Endotoxin shock protector

A novel tool developed by Vanderbilt scientists protects animals from endotoxin shock and can be used for mechanistic analyses of inflammation due to microbial and other insults.

The bacterial toxin lipopolysaccharide (LPS) is one of the most potent virulence factors of Gram-negative bacteria that cause sepsis. Exposure to even tiny amounts can trigger a systemic — and potentially lethal — inflammatory response known as endotoxin shock.

Proinflammatory SRTFs (stress-responsive transcription factors) and lipid-regulating SREBPs (sterol regulatory element binding proteins) drive nuclear signaling pathways that have been implicated in lethal endotoxin shock. SRTFs are ferried to the cell’s nucleus by the adaptor protein importin alpha 5, whereas SREBPs are transported by importin beta 1.

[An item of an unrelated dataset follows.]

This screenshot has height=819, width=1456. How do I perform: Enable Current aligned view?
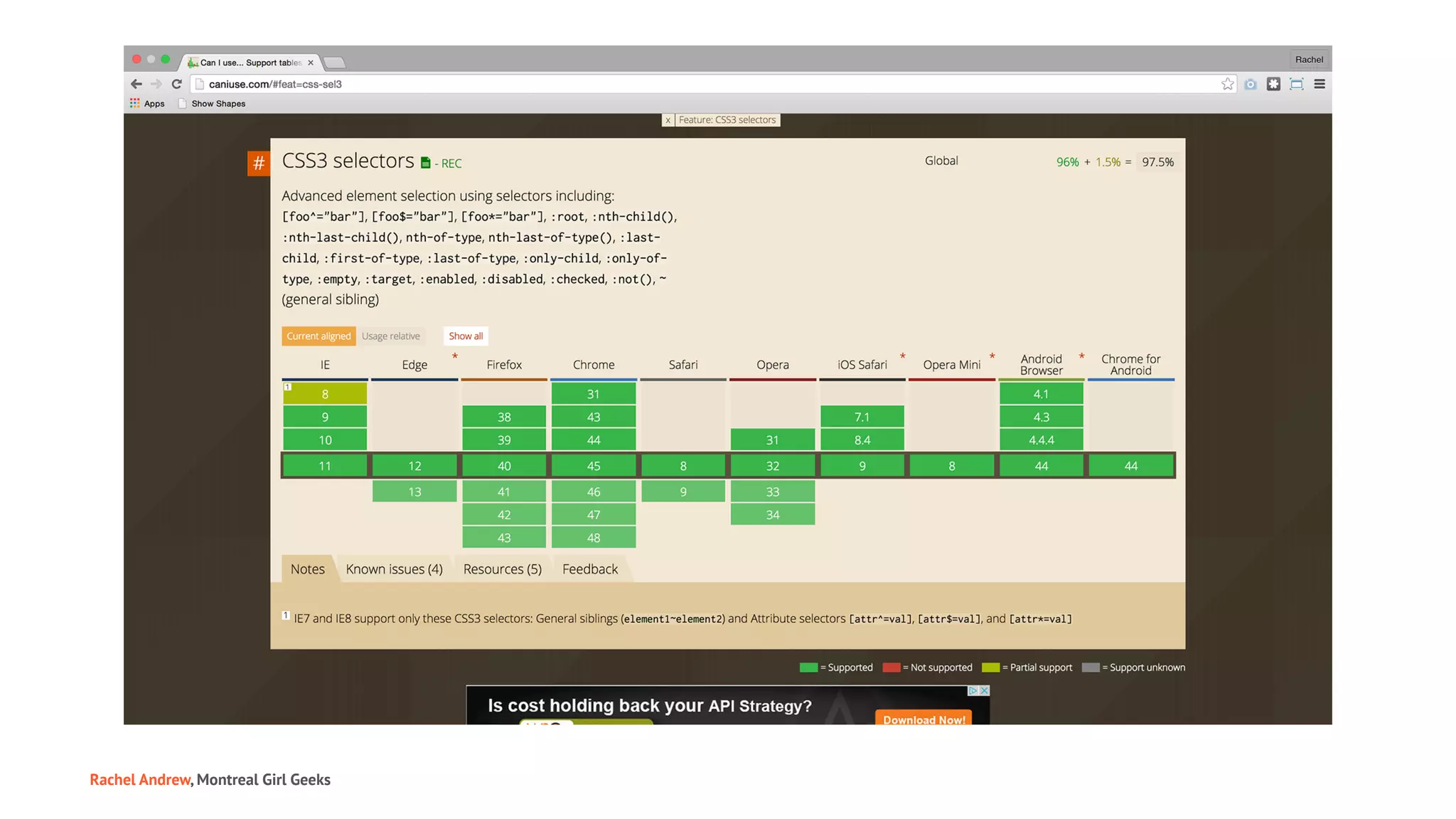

Using a novel cell-penetrating peptide they designed and tested in mice that selectively suppresses nuclear transport through importin alpha 5, Jacek Hawiger, MD, PhD, Jozef Zienkiewicz, PhD, Yan Liu, MD, and colleagues showed that endotoxin shock is mediated by proinflammatory SRTFs rather than lipid-regulating SREBPs.

Their findings, reported last month in the journal ImmunoHorizons, highlight a new tool that could be applied to the mechanistic analysis of inflammation due to other microbial as well as allergic, autoimmune, metabolic or physical insults.

This research was supported by a grant from the U.S. Department of Veterans Affairs and an Endowed McGavock Chair.